Besides, reality itself is pretty hard to believe. Koontz grounds his novels in a fact that’s hard
to accept: While we can perceive beauty,
affection, humor, and courage around us, we must also confront the presence of
sordid, malignant humans among us, and dark feelings in ourselves.
Odd Pleasures
It’s not the supernatural element that makes me
want to read. I enjoy spending time with
this character named Odd.
The author presents these books as chapters in a memoir by a
20-ish-year-old young man whose gifts are frying foods and seeing spirits. The love of his life is a girl named Bronwen “Stormy”
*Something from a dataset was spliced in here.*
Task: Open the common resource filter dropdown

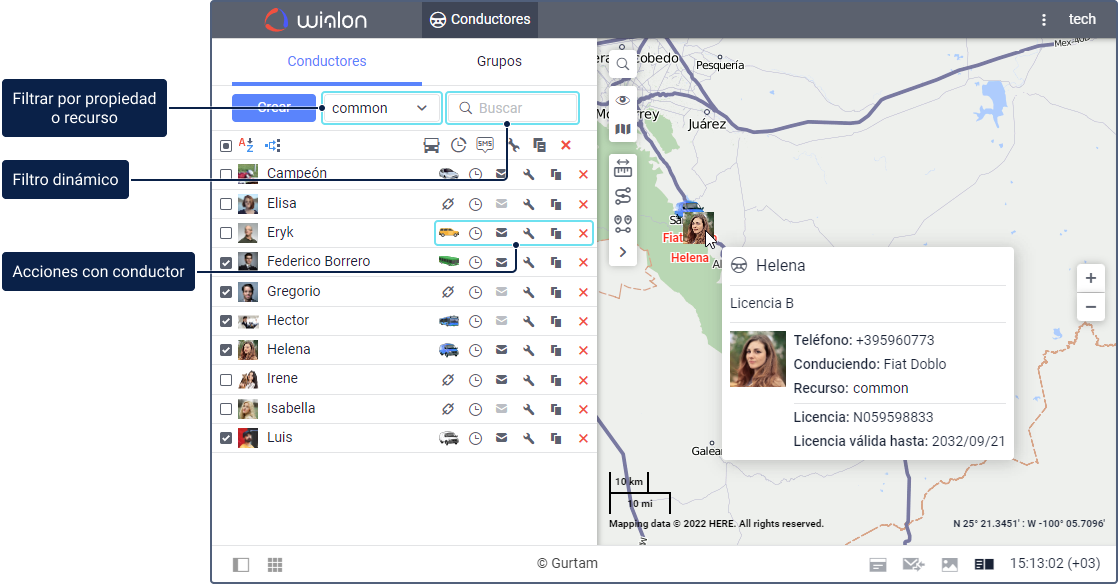Action: [x=381, y=108]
Llewellyn, and their two characters are encapsulated in a brief argument. He, with a premonition of danger, warns her
to stay home. She says she will, if he’ll
stay with her. He replies…
“We’ve been
through this. I can’t let people die if
there’s a way to spare them.”
“And I’m not going
to live even one day in a cage just because there’s a loose tiger….”
Feeling obligated to help where he can, Odd opens doors to uncertain danger and rushes through the fleeing mob towards the gunman. Stormy’s attitude is another version of the
same courage: she won’t let caution
paralyze her. Their brands of courage are endearing and, I have to admit, motivational.
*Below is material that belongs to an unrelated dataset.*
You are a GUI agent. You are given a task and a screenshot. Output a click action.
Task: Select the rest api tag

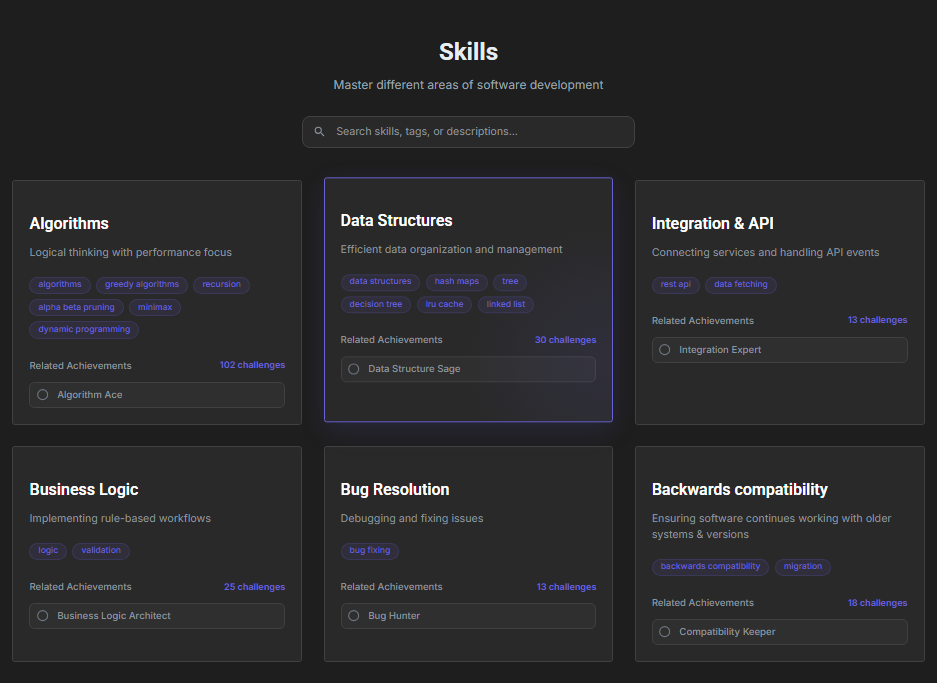click(x=676, y=285)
Odd’s gratitude for Stormy’s loving him is a sweet core for a
story haunted by Timothy McVeigh, Charles Manson, and Mohammed Atta. Unlike other mass murderers in the bad guy’s
files, none of these three killed alone.
They had “family” or “brotherhood.” Their evil communities contrast to the
surrogate family that grows up around Odd and envelops him in its arms at the
memorable end of the novel. Koontz has made Odd a virtual orphan, unloved
by parents each wrapped up in delusions.
The father devotes himself to maintaining his ideas of youth and
studliness. The mother is a couple
turns screwier than Blanche DuBois, cordial
to her son until he asks for help: she decrees that her home must be a
problem-free zone. But other characters
love Odd: the 400-pound writing mentor, the fatherly police chief, and the
motherly owner of the diner where Odd works.
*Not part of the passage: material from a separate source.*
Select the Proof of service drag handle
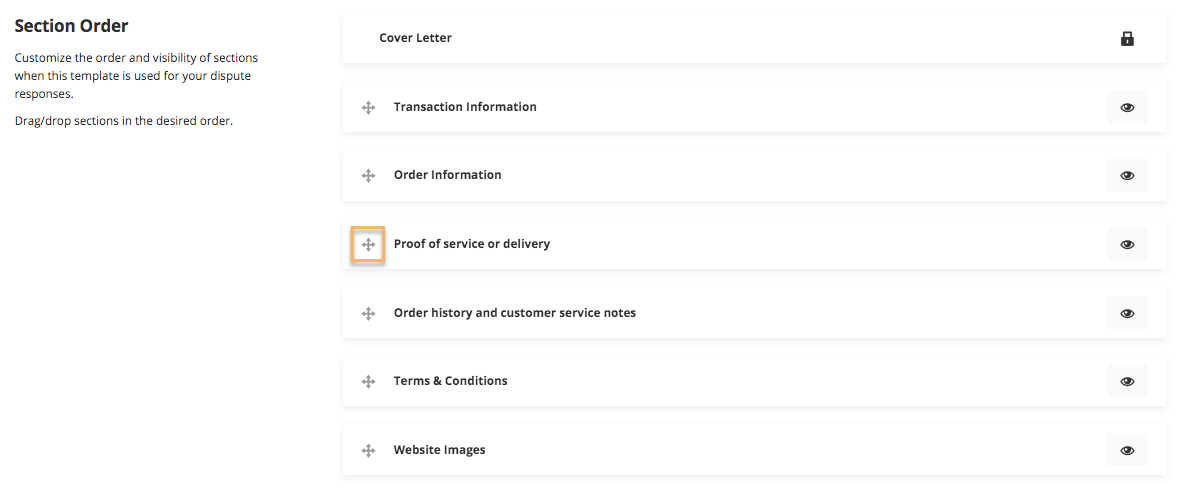This screenshot has width=1204, height=495. 368,244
Even the spirit of Elvis takes Odd’s hand in both of his own and
expresses heartfelt sympathy silently (for spooks don’t speak, we’re
told).
Odd’s background makes him sensitive to others who feel
unloved and unlovable. Past midnight, Odd
has traveled to a deserted brothel outside of town to dispose of a bad guy’s
body, when he encounters the spirit of a young prostitute murdered on that spot
some years before. In Odd’s world,
spirits hang around if they have unfinished business, or if they fear what
awaits them in the next world. He
intuits her whole life: unloved, homeless,
seeking any kind of affection, she is ashamed of herself, afraid of
punishment. He assures her that she will
find love in the next life. She listens
intently, and waits while he drives away, “coyotes resting on the ground at her
feet, as if she were the goddess Diana between one hunt and another, mistress
of the moon and all its creatures.”
It’s a scene of little consequence to the unfolding of the
story, a lovely image and one of many incidental pleasures I’ve found now at
both ends of Koontz’s series. It’s time
to dig into the volumes in the middle.